» **What is expected**
Output the records exactly as they appear, with no pictures included.

» **Saved data entries**

-=-=-

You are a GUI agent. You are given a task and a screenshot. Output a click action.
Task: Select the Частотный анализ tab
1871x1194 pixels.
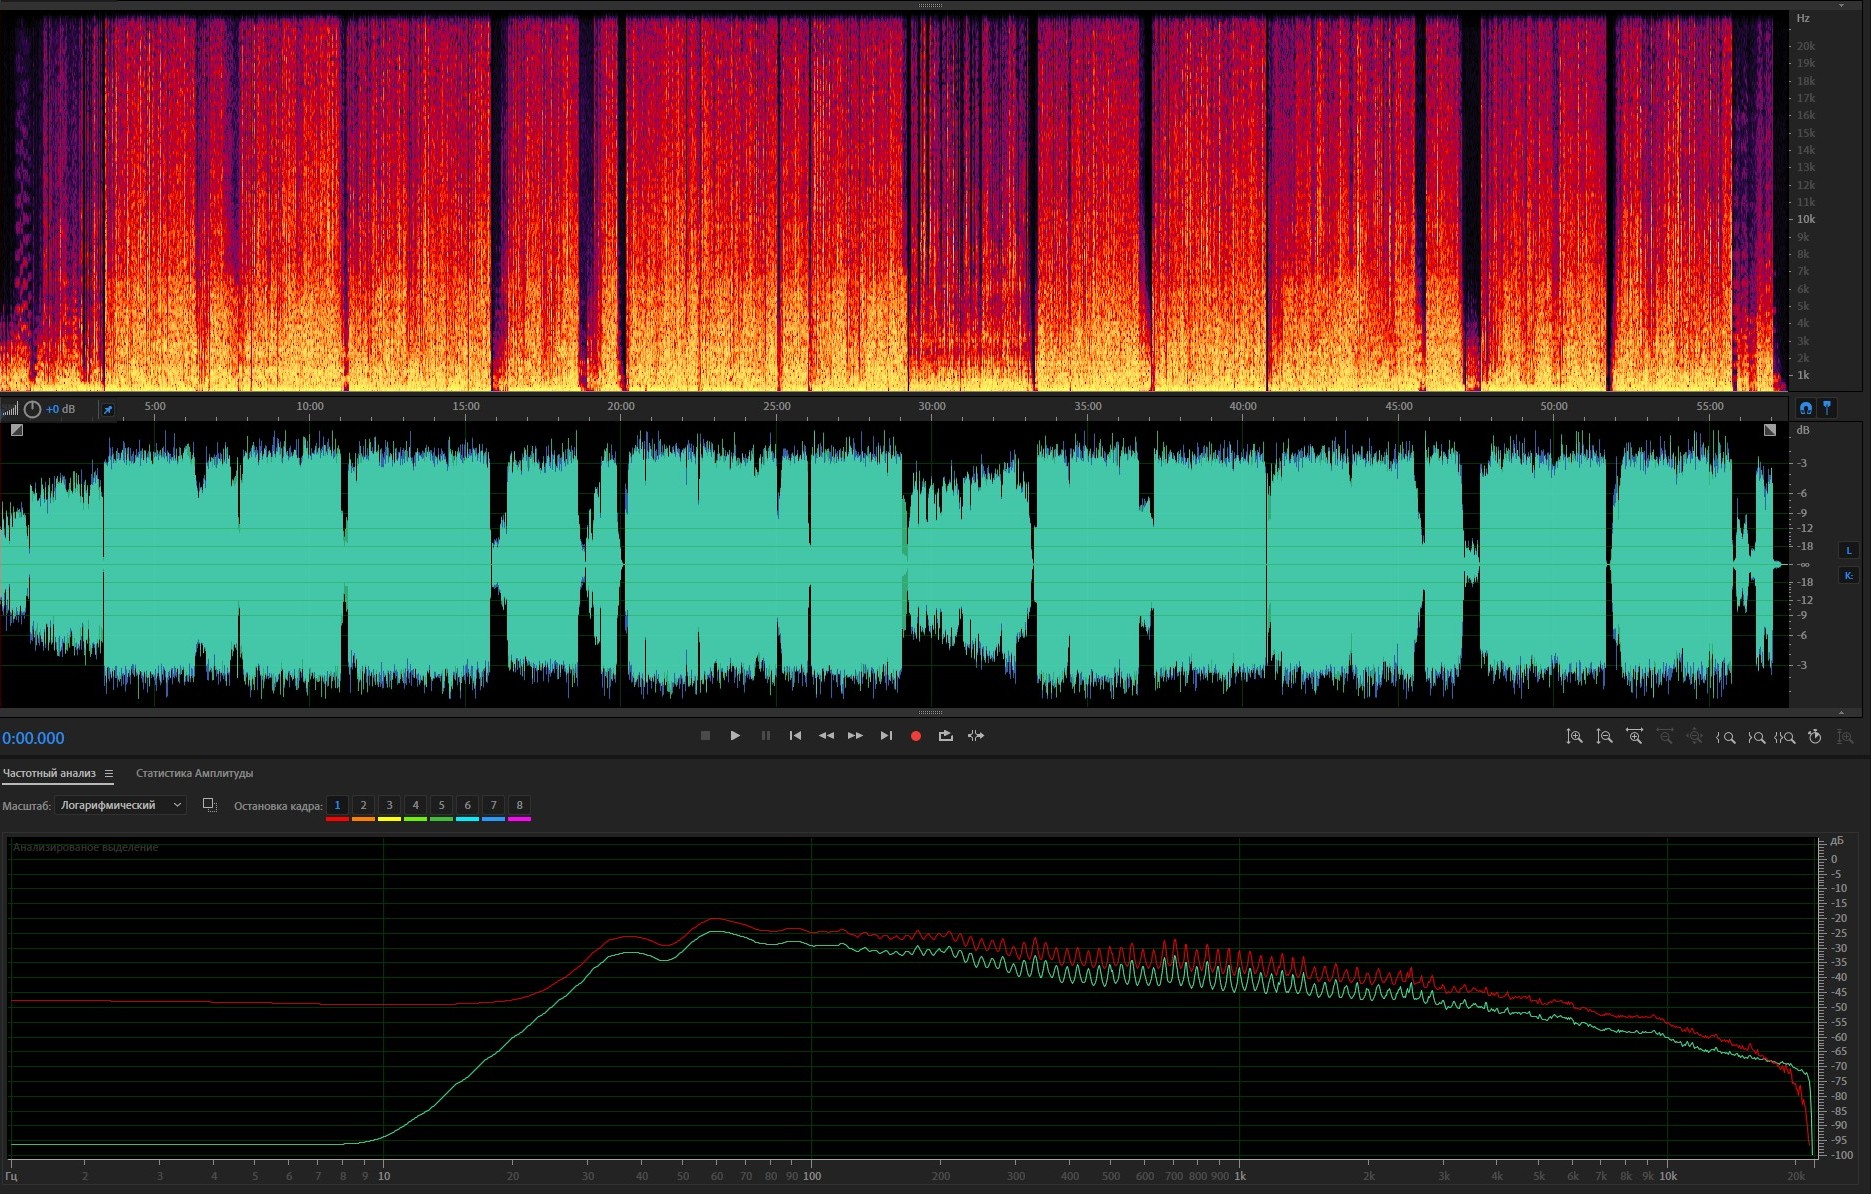(x=49, y=773)
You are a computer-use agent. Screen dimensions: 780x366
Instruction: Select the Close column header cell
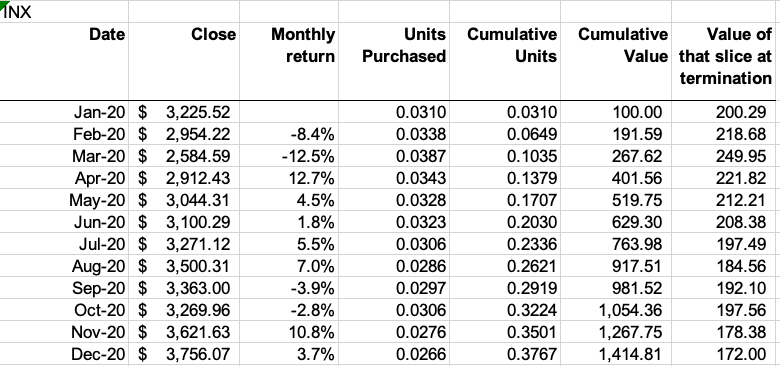coord(184,61)
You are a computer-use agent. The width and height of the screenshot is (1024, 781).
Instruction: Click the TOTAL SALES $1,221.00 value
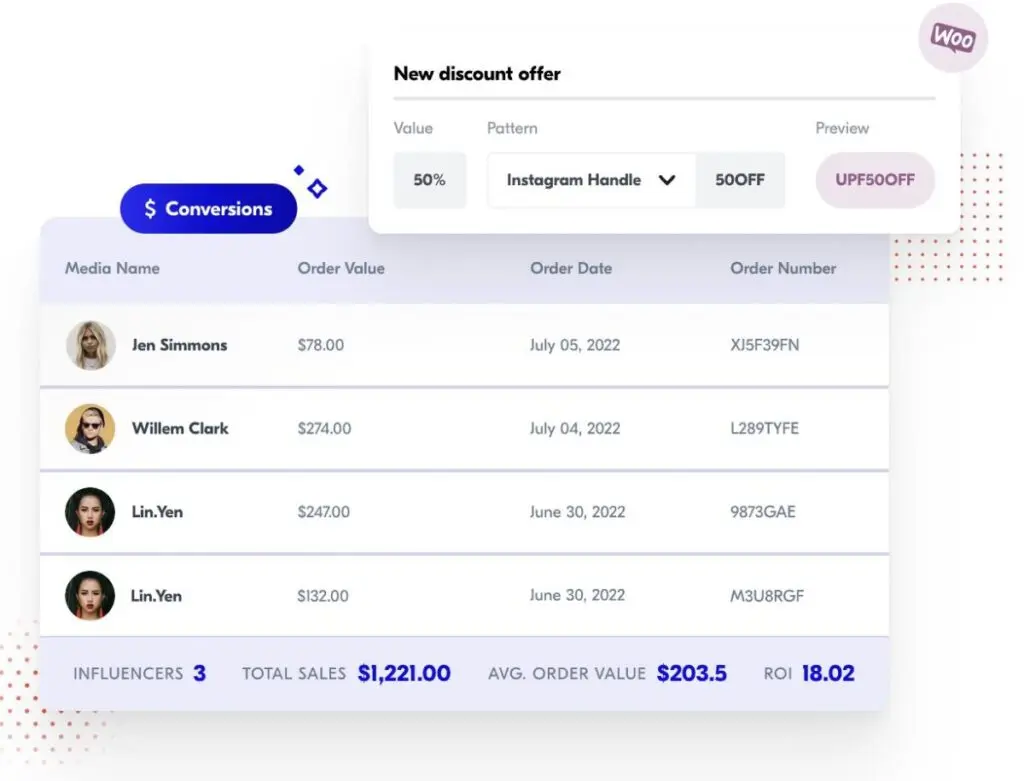point(404,673)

-=-=-

» **Your response**
You are a GUI agent. You are given a task and a screenshot. Output a click action.
Task: Select the Частотный анализ tab
1871x1194 pixels.
(x=49, y=773)
You are a computer-use agent. Screen dimensions: 780x366
Instruction: Select the Close column header cell
coord(184,61)
You are a computer-use agent. The width and height of the screenshot is (1024, 781).
Instruction: Click the TOTAL SALES $1,221.00 value
point(404,673)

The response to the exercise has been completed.